Afghanistan’s deputy government spokesman Hamdullah Fitrat said the attack hit the city of Asadabad and other areas in a second district of Kunar Province on Monday afternoon. Kunar Information and Culture Director Najibullah Hanafi said the death toll stood at seven with 85 people wounded, and he described the attack as including women, children and students at Sayed Jamaluddin Afghani University.
Afghan officials said the university was among the targets. Afghanistan’s Ministry of Higher Education said about 30 students and professors were injured in the strike on the university and said the attacks caused extensive damage to the facility’s buildings and grounds. Fitrat also described the strikes as “an unforgivable war crime, barbarity, and provocative act.”
Pakistan rejected Afghanistan’s account and said it did not target the university. In a statement, Pakistan’s Ministry of Information and Broadcasting said: “Pakistan’s targeting is precise and intelligence based. No strike has been carried out on Sayed Jamaluddin Afghan University. The claims are frivolous and fake.”

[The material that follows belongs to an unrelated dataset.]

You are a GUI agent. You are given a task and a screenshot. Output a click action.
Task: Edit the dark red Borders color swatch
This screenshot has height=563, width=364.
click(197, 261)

The new exchange came after days of diplomacy that aimed to reduce tensions. Afghan and Pakistani officials met in Urumqi in western China in early April, and China’s government said after mediating the talks that the two sides agreed not to escalate their conflict and to “explore a comprehensive solution.” Pakistan and Afghanistan had been locked in months of fighting that has killed hundreds of people since late February, when Afghanistan launched a cross-border attack on Pakistan in retaliation for Pakistani airstrikes inside Afghanistan.
The renewed fighting also followed a period when hostilities had largely subsided in March after the two sides declared a temporary truce for Eid al-Fitr, which marks the end of Ramadan. Afghan and Pakistani officials later disputed the toll from a March 17 Pakistani airstrike on a drug treatment facility in Kabul that Afghanistan said killed more than 400 civilians; Pakistan denied targeting civilian facilities and disputed the death toll.
Even during the China-mediated talks, sporadic cross-border fighting continued. On Saturday, Afghan Foreign Minister Amir Khan Mutaqi described the negotiations in China as “positive,” saying during a graduation ceremony at the foreign ministry’s Diplomacy Institute that the Urumqi talks had been positive and that the issues between the two countries are “very sensitive between neighbors and between two Islamic neighboring countries and should not be treated irresponsibly.”
Separately, the United Nations Office for the Coordination of Humanitarian Affairs in Afghanistan said earlier this month that the conflict had displaced 94,000 people overall.